View Single Post
  #5  
Old March 24th 07, 10:20 AM posted to sci.space.station
frédéric haessig
external usenet poster
 
Posts: 97
Default ATV may be delayed again


"John Doe" a écrit dans le message de news:
...
frédéric haessig wrote:
July launch has been known to be overly optimistic for quite some time.
Try October or November, IMO.... if all goes well.


Merci.


Do you know if there are known problems/issues with it ? Or is it just a
question of pleasing paperwork people , especially at NASA ?


A bit of both.

The qualification has revealed a few unforeseen problems ( that's what
testing is for, after all ) but all the ones I'm aware of ( which means all
on the docking - and refueling - system plus a bit on the rest of the
system ) required only changes in procedures or aditionnal analysis to
confirm that actual design margins were enough. There were talk to go
farther than that on a few points at the beginning of the year ( ie limited
SW changes ) but it has not proven necessary AFAIK.

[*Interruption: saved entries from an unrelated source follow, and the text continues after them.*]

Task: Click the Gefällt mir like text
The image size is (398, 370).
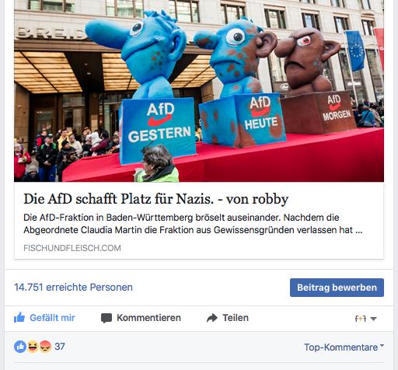Action: coord(52,318)
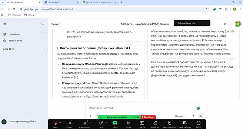Unmute the microphone in Zoom toolbar
Screen dimensions: 243x129
point(55,123)
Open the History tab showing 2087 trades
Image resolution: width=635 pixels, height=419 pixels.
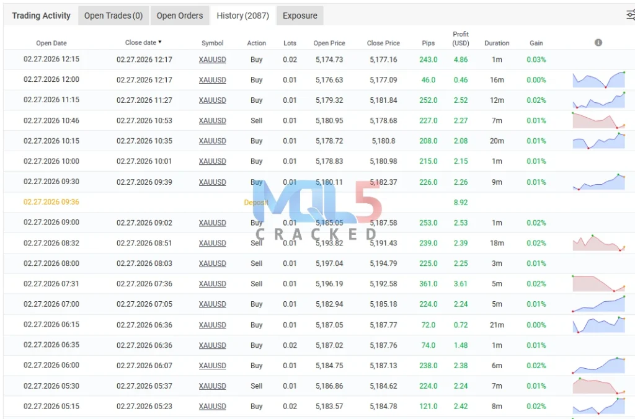tap(242, 15)
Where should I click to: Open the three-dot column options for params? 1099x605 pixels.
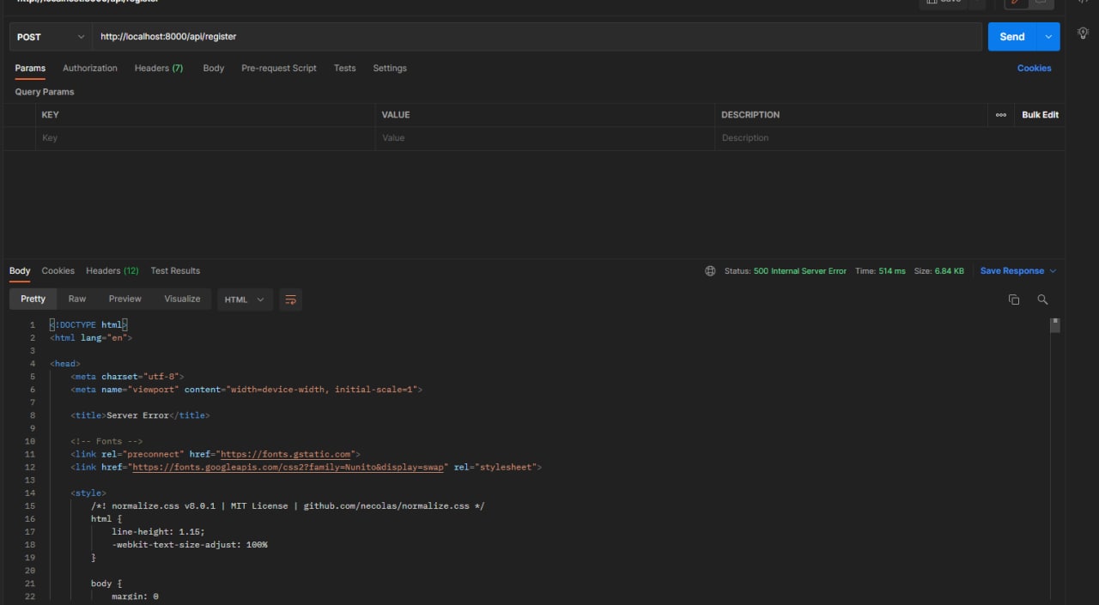pos(1000,115)
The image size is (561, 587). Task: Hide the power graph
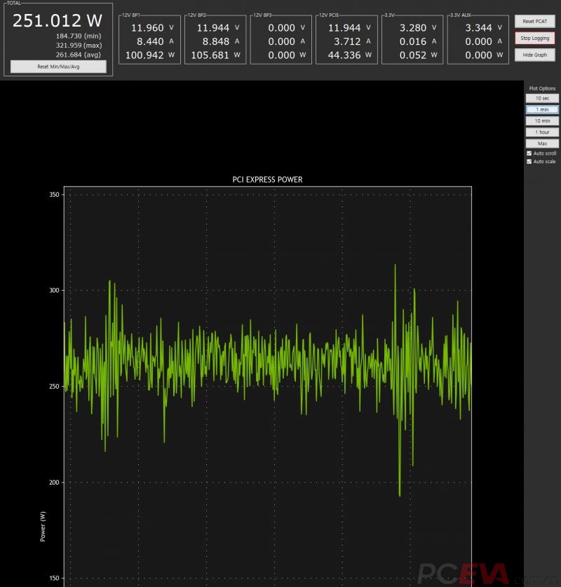click(x=534, y=55)
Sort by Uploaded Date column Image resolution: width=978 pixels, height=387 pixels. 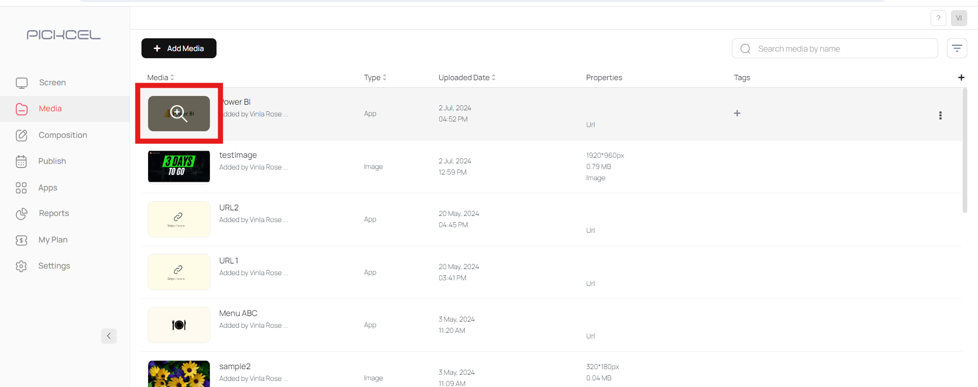pyautogui.click(x=492, y=77)
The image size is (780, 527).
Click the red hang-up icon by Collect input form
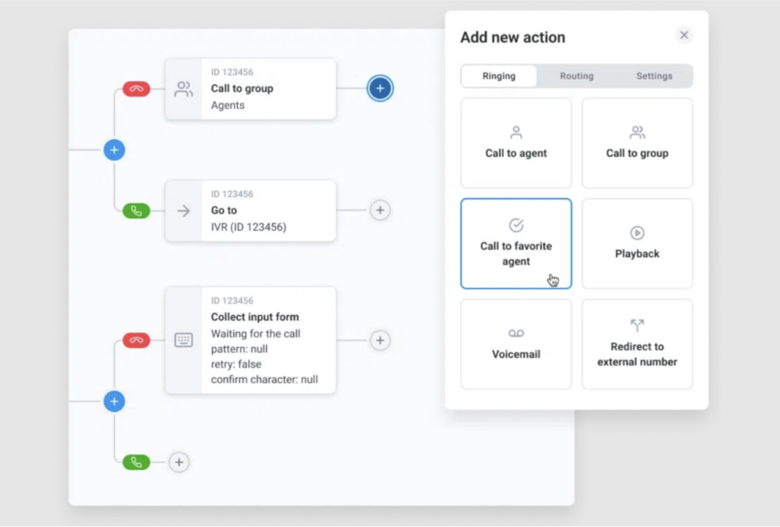tap(136, 340)
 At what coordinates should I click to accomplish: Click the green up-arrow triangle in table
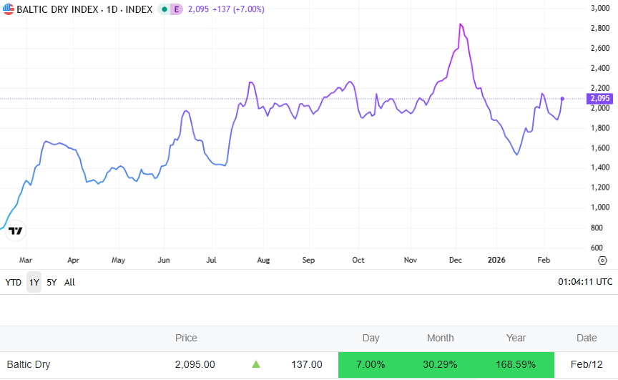coord(256,364)
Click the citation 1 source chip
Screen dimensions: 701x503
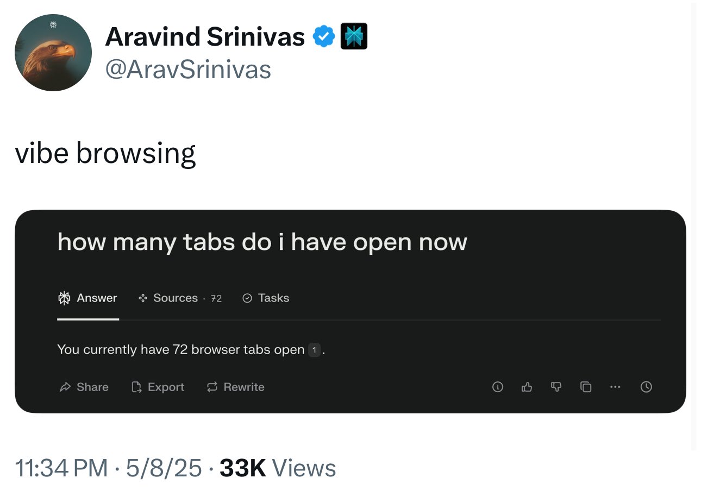point(314,350)
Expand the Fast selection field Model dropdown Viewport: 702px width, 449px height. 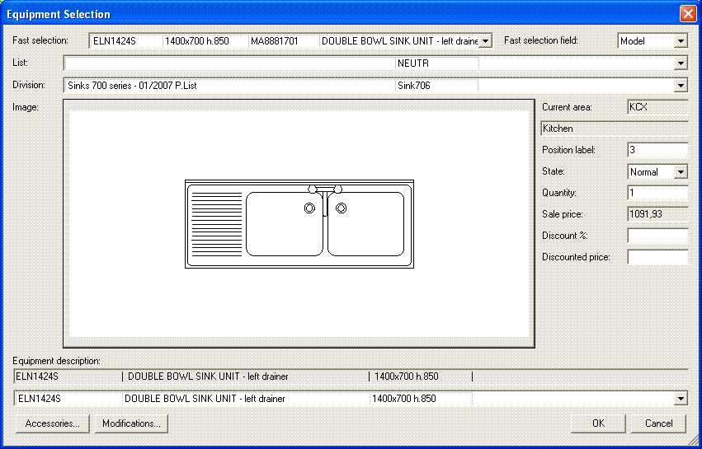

Of course, there's always new requests on points which were not in the
original specifications and/or trying to sneak in new requirements ( aka
mission creep ) even as late as now ( and on a fixed cost contract )......


which have flown for decades ( like ADA ). Sometime, it feels like NASA
is using ATV to get knowledge on Progress and Soyouz ( or to discover
what NASA should have done with these in contingency cases ).


One of the articles I had read mentioned that the USA committes became more
weary after the NASA projects such as DART had failed. I guess there is
some logic to this. If NASA's quality assurance and testing failed to
prevent the DART failure, then those same standards and quality assurance
process would also not prevent failure of ATV.


Actually, I have seen this from three-four years ago, even before the DART
failure.

Not to mention that ATV quality assurance is under ESA standard, not NASA
and that ESA and the russian space agancy have much more input on ATV
testing than NASA.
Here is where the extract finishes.